Thorsten Wahl wrote:
lwd wrote:I noticed in the file gsap_088 (part of the zip package linked by Thorsten) it states something to the effect that a plate thickness of .2 D required to decap a projectile. Now some latter infromation shows that this is very conservative but it implies that the the deck if it was designed to decap was designed to decap 250mm and over the magazines only 400mm projectiles. Rather brings to question whether or not decapping was the purpose.
0.2 D in the line of flight if i understand the meaning right
so 50 mm thickness at 60° obliquity should be equivalent to 100 mm in flight direction
against 1600 lbs AP bombs at 300m/s and 20° obliquity no existing horizontal protection scheme should be able to defeat such a piece
Indeed, the striking angle is most important to most of these discussions. I looked up some data today , rather than trust my increasingly feable memory
, on the required decapping plate thickness per the striking angle. It appears that ~13% D (50mm for a 38cm) by the point of 30* obliquity is relative to 26% D at the normal. But there was much more that I had forgotten. Another factor is kenetic energy. It was found that with higher levels of kenetic energy, that slightly less thickness was required to effect de-capping. Next the material strength and hardness of the de-capping plate mattered. It needed to be armour grade material for the 20% D rule, or much more was required. Another factor was the caliber radius of the projectile's head as previously mentioned. An additional factor was the interspace distance. If the interspace was close, then much more was required to insure de-capping. APP30 mentions that it was found that the great interspace distance of the Tirpitz type arrays would mean that a capped projectile would be de-capped by the time it reached the panzer deck. In the British test arrays the interspace was always very small, well less than 1 caliber for a large caliber shell. It is thought that this was a primary factor in inconsistent results. But overall the amount of de-capping plate thickness required was mostly a function of the relative striking angle.
A 1600lb projectile, only 20* from the normal, and at 300 M/s, can defeat more than 200mm of both types of armour according to the curves. Cemented armour would probably be better against a projectile striking that close to the normal.
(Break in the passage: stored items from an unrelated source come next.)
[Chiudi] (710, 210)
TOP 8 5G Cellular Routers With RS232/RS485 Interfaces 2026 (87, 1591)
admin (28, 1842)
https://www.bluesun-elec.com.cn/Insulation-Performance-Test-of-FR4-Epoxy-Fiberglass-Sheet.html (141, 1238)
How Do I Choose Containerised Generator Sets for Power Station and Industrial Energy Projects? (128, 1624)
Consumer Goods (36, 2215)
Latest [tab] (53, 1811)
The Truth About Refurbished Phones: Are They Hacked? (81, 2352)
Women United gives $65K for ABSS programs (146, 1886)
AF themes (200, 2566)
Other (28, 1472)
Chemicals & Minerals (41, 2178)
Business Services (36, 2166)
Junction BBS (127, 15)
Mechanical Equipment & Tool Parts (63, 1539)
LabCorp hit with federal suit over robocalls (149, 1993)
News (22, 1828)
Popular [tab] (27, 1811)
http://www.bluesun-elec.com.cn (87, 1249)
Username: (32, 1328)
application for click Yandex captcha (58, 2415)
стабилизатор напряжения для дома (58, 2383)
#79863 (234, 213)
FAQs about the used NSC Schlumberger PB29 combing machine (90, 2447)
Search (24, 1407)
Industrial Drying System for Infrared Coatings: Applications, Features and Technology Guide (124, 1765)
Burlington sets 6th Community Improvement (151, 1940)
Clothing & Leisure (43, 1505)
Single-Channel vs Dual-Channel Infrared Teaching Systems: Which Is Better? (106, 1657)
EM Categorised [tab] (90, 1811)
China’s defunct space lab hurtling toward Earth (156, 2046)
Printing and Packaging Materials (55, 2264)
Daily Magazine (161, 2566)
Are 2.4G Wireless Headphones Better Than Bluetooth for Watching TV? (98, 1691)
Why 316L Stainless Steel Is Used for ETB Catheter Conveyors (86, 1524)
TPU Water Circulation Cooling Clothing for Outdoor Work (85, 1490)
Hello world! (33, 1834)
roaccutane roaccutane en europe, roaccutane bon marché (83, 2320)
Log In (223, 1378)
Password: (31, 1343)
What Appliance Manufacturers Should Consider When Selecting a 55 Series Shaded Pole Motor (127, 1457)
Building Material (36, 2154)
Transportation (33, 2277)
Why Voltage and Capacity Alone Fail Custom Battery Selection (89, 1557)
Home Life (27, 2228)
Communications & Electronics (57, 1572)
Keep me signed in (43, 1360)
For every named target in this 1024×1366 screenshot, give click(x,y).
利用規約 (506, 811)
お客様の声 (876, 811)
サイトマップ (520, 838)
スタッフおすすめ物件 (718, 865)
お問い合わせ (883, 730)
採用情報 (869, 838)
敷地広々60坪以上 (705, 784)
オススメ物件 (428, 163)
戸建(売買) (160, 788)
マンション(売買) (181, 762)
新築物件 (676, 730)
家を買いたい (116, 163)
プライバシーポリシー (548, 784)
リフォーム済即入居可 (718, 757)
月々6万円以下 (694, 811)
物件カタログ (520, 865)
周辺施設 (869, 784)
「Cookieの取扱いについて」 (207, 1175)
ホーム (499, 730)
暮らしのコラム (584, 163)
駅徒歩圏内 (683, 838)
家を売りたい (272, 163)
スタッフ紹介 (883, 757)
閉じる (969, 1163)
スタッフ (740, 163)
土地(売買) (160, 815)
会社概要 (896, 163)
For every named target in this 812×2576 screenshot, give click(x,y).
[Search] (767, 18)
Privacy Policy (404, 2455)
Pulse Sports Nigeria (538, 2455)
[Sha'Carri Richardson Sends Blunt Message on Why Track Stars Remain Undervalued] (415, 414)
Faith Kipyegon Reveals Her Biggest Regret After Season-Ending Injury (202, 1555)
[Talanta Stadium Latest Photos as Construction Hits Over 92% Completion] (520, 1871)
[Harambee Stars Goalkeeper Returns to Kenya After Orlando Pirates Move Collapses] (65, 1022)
The British commented that a spaced array should be constructed with a cemented main plate if the typical striking obliquity is less than 30* -40* from the normal, but this proves counter productive against more accutelty oblique striking angles, and for more accutely oblique striking angles a spaced array should use homogenous armour instead. Indeed the US Nat Lab tests that yielded +100% effective thickness used RHA throughout, as these test were for accutely oblique striking angles. RHA is used mostly today anyway. Most of the British 1940's era test arrays were for face plates or belts in mind, and so used cemented resistance plates. One series of vintage British tests investigating which armour type was better for a spaced array deck system, provided no comparable data, because the test arrays which used cemented, and thoses which used homogenous resistance plates, both rejected the projectiles.